ERYTHROBLASTOSIS
FETALIS (RH SENSITIZATION)
Isoimmunization of the mother to any dissimilar
fetal blood group not possessed by the mother is possible. Historically the
most common example is the Rh (D) factor. Erythroblastosis fetalis (hemolytic
disease of the newborn) is characterized by sustained destruction of the fetal
erythrocytes by specific maternal antibodies (IgG), which cross the placenta to
the fetus. What was once a common cause for fetal death has largely been
eradicated by prophylactic maternal administration of immune globulin against
the Rh (D) factor to those at risk.
Human red blood cells contain a complex group of inherited antigens, one of which is the Rhesus CDE antigen system. The genes for the CDE blood groups are inherited separately from the ABO groups and are located on the short arm of chromosome 1. One of the more important antigens of this group is Rh (D) factor. About 85% of all individuals are Rh (D)-positive whereas 15% are Rh (D)-negative. Any process that exposes the woman to blood carrying the D antigen including blood transfusion, miscarriage, ectopic or normal pregnancy, trauma during pregnancy, amnio-centesis, and others can result in anti-Rh agglutinins being formed. The IgG antibodies can cross the placenta into the fetal circulation and result in the destruction of the Rh-positive fetal blood. Other isoimmunizations (most frequently Kell, or Duffy antigens) can also result in similar effects on the fetus.
The three principal
features of the disease are hemolytic anemia, icterus, and hydrops. The
predominance of one or another of these manifestations in a given case depends
mainly upon the degree of immunity in the mother’s blood. When antibody titers
are 1:8, no clinical intervention is required. When titers are 1:16 in
albumin or 1:32 by an indirect Coombs test, amnio-centesis, umbilical cord
blood sampling, or Doppler velocimetry of the middle cerebral arteries should
be considered. In severely affected fetuses, intrauterine transfusion may be
required to prevent the full spectrum of hemolytic disease and hydrops.
In hydrops fetalis, the
most severe form of the disease, the fetus often is born dead and macerated.
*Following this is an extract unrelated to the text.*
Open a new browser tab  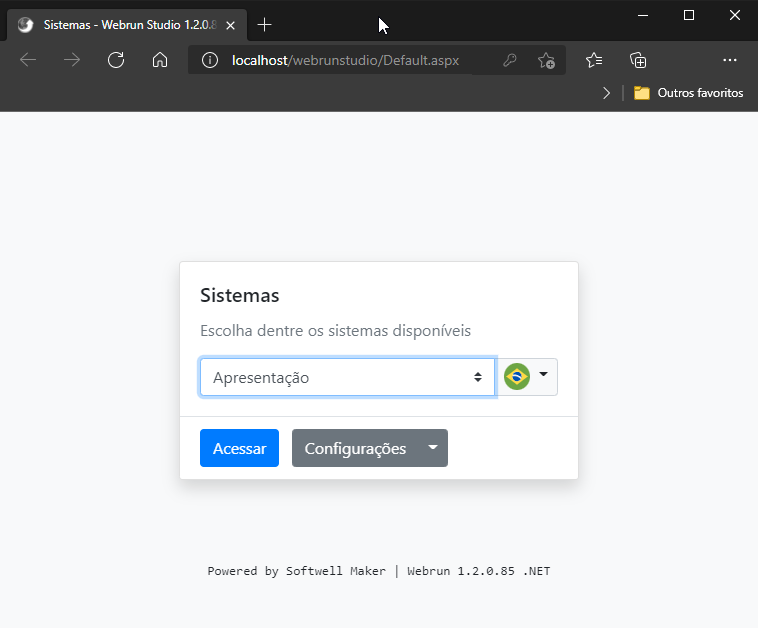click(264, 25)
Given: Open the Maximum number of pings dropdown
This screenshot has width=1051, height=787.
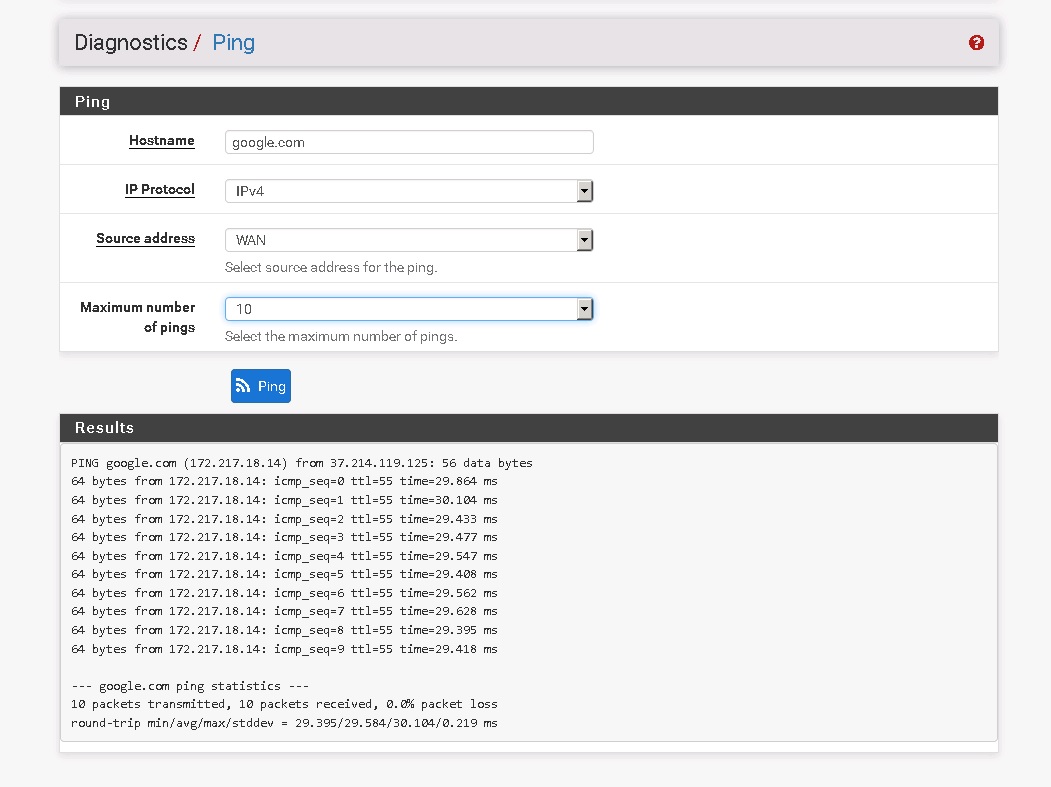Looking at the screenshot, I should (x=409, y=309).
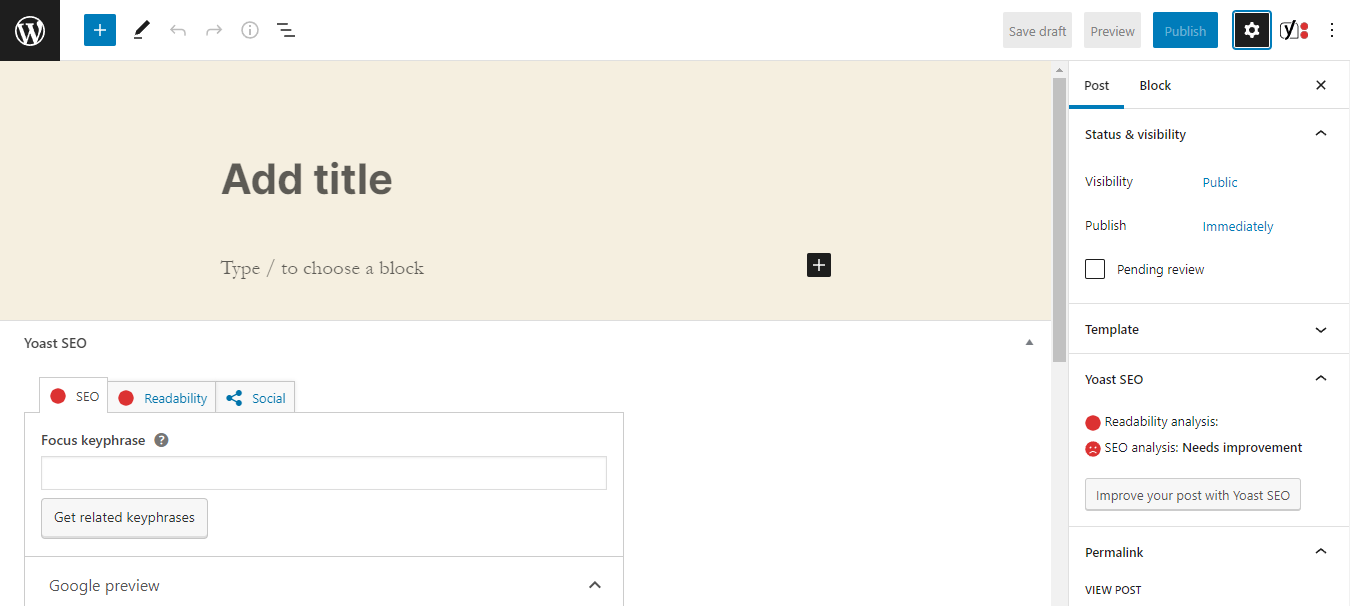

Fluids accumulate in the serous cavities and body tissues. In severe cases
marked hemolytic anemia may develop. The nucleated red cells may far outnumber
the white blood cells. The viscera present many foci of extramedullary
erythropoiesis, which is most character-istically seen in the lungs where the
blood vessels in alveolar septa are filled with large erythroblasts.
In less severe cases the
infant is born alive with less edema and milder anemia. Because the placenta is
no longer available to transport bilirubin away, within a few hours icterus may
develop as the red cells are destroyed, liberating hemoglobin for
transformation into bilirubin more rapidly than the pigment can be eliminated
by the liver. Icterus and anemia may gradually subside or may increase to cause
death within a few days. In other cases with fewer agglutinins in the infant’s
blood, the icterus may be mild, and only anemia (congenital anemia) may be manifested
clinically. Most of these cases recover when exchange transfusion therapy is
applied.
In severe cases, the
placenta is very large, excessively lobulated, pale, and edematous.
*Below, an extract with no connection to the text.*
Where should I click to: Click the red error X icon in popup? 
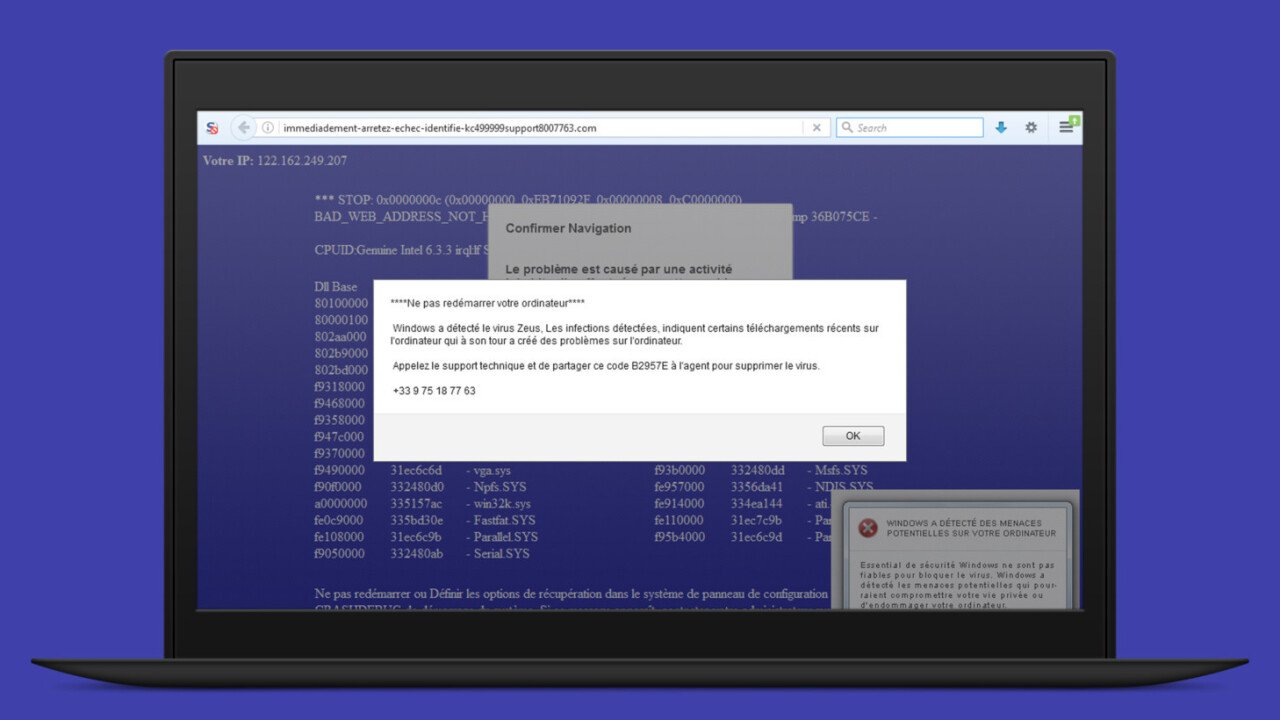coord(868,528)

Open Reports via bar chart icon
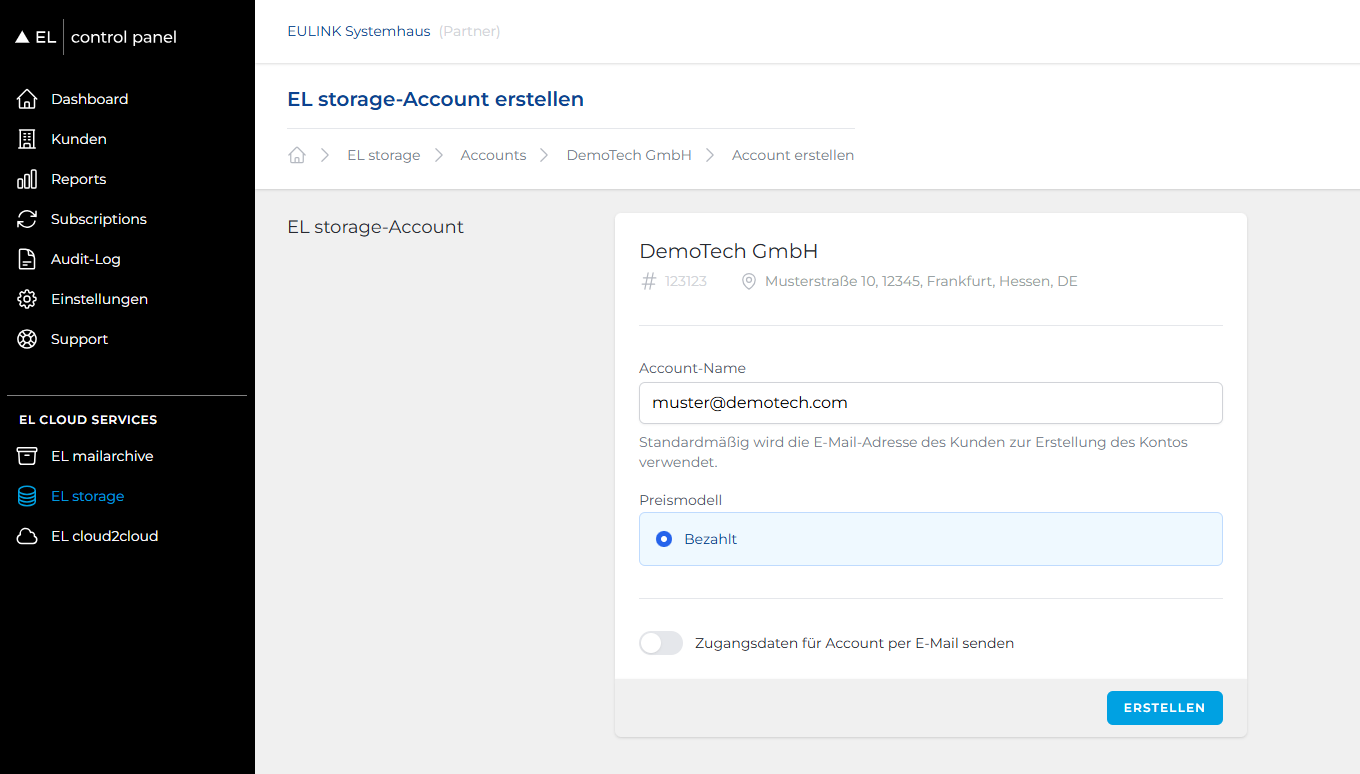[x=27, y=179]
Microscopically, the villi are swollen, edematous, and generously covered with
trophoblasts, including occasional cytotrophoblastic cells even at term. The
fetal blood is loaded with erythroblasts and other nucleated red blood cells.
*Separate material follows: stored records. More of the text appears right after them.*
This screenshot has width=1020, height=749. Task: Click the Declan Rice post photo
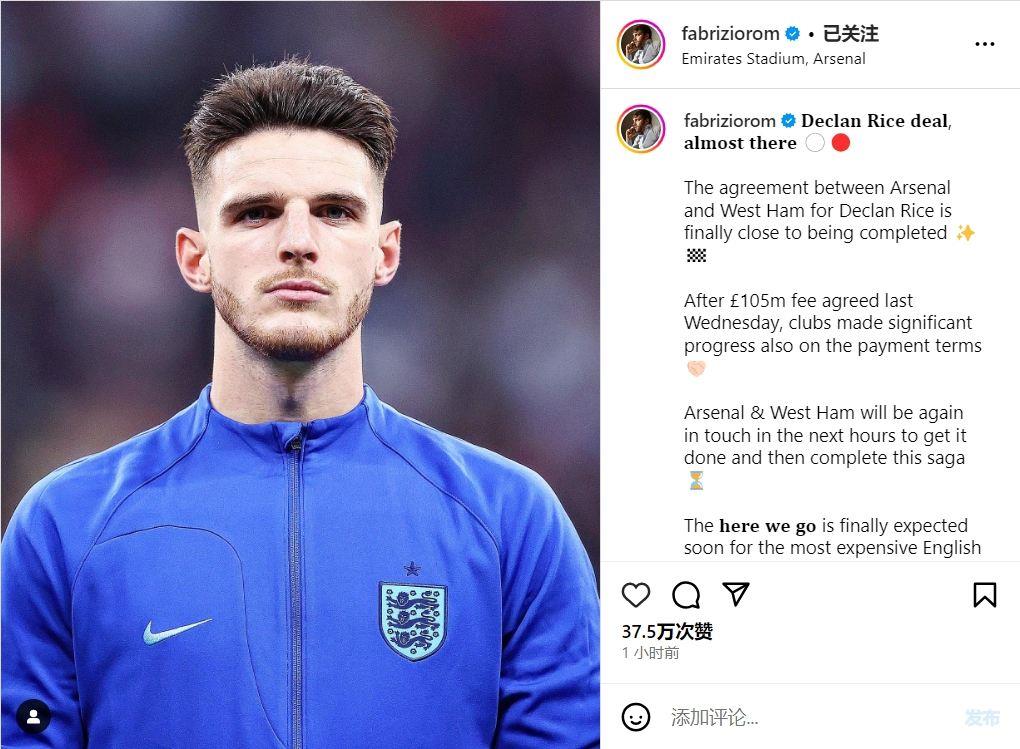pyautogui.click(x=300, y=375)

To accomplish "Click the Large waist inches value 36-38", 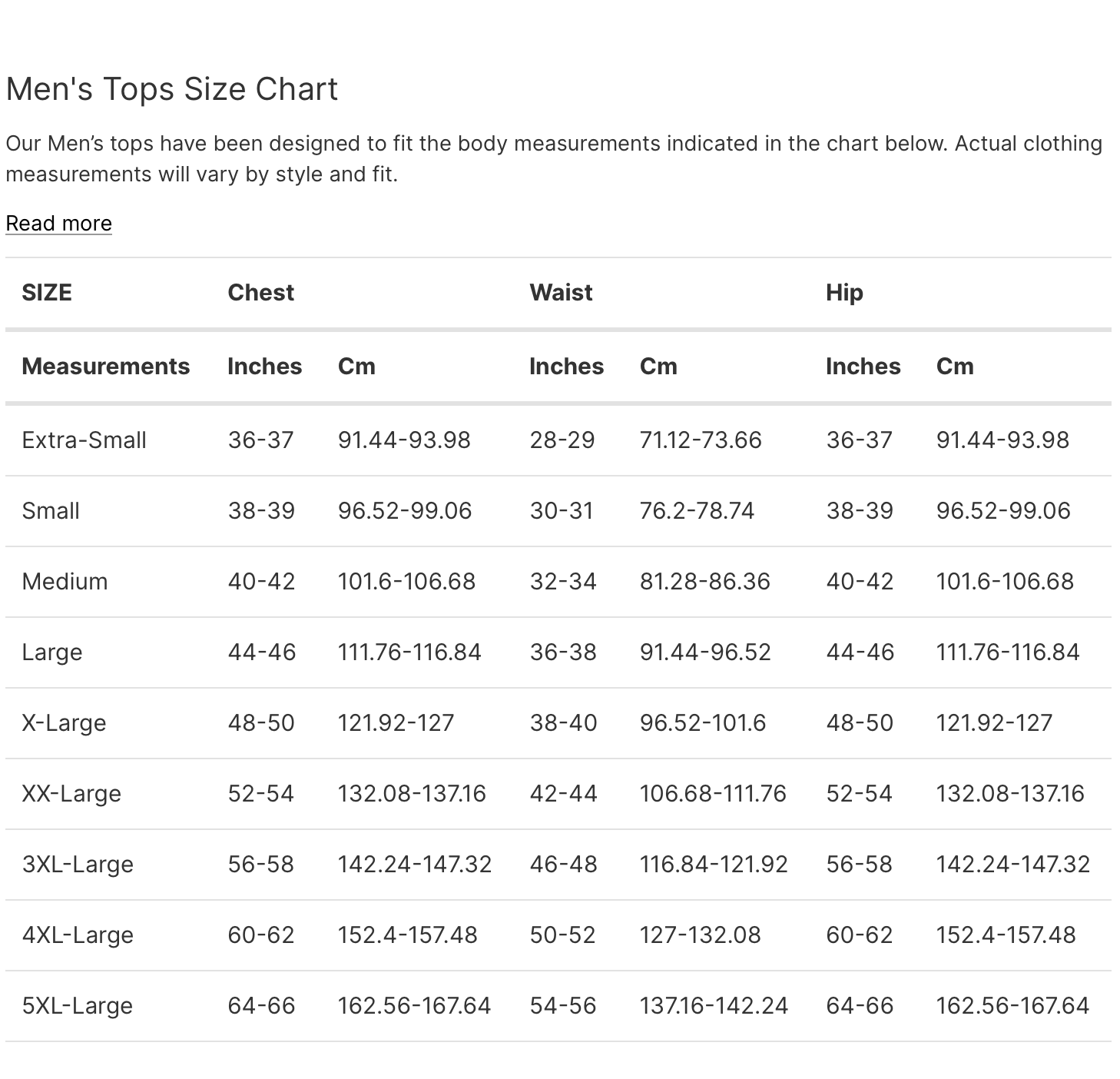I will [x=563, y=652].
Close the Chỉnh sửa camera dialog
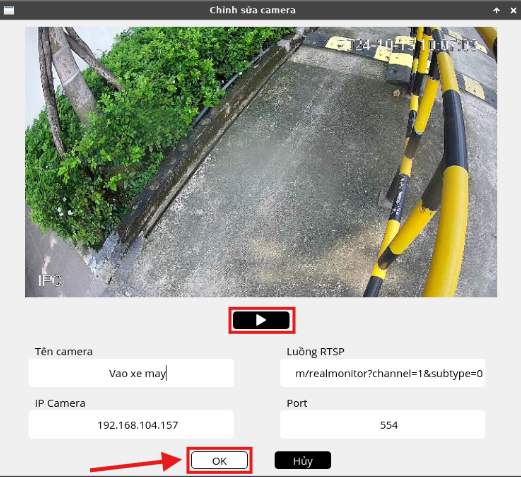This screenshot has height=477, width=521. [513, 10]
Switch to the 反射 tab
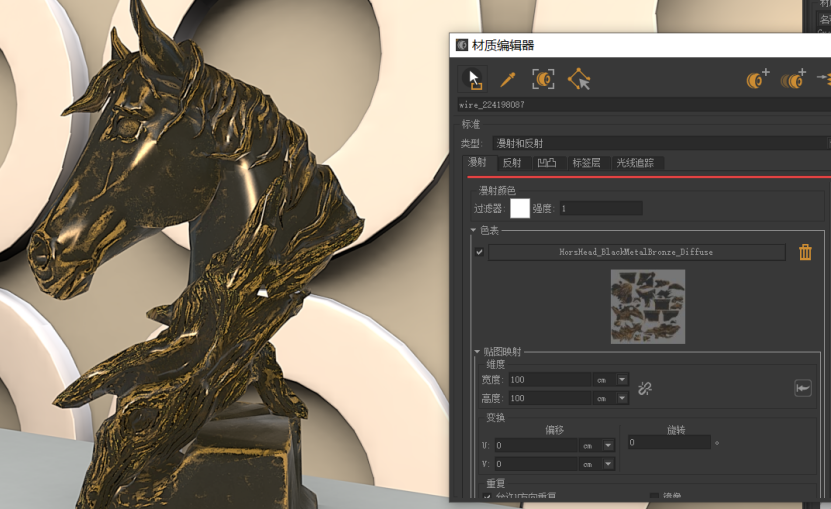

Intra-placental clots are frequent.
All patients should have their Rh type established and be tested for isoimmunization (indirect Coombs test) at the first prenatal visit. Those who are Rh-negative should receive D immune globulin after delivery, amniocentesis, fetal demise, miscarriage, ectopic pregnancy, or any other time exposure to Rh-positive cells may have occurred. Prophylactic administration between 28 and 30 weeks of gestation is also standard. With prophylaxis, he risk of isoimmunization is estimated to be 0.3%.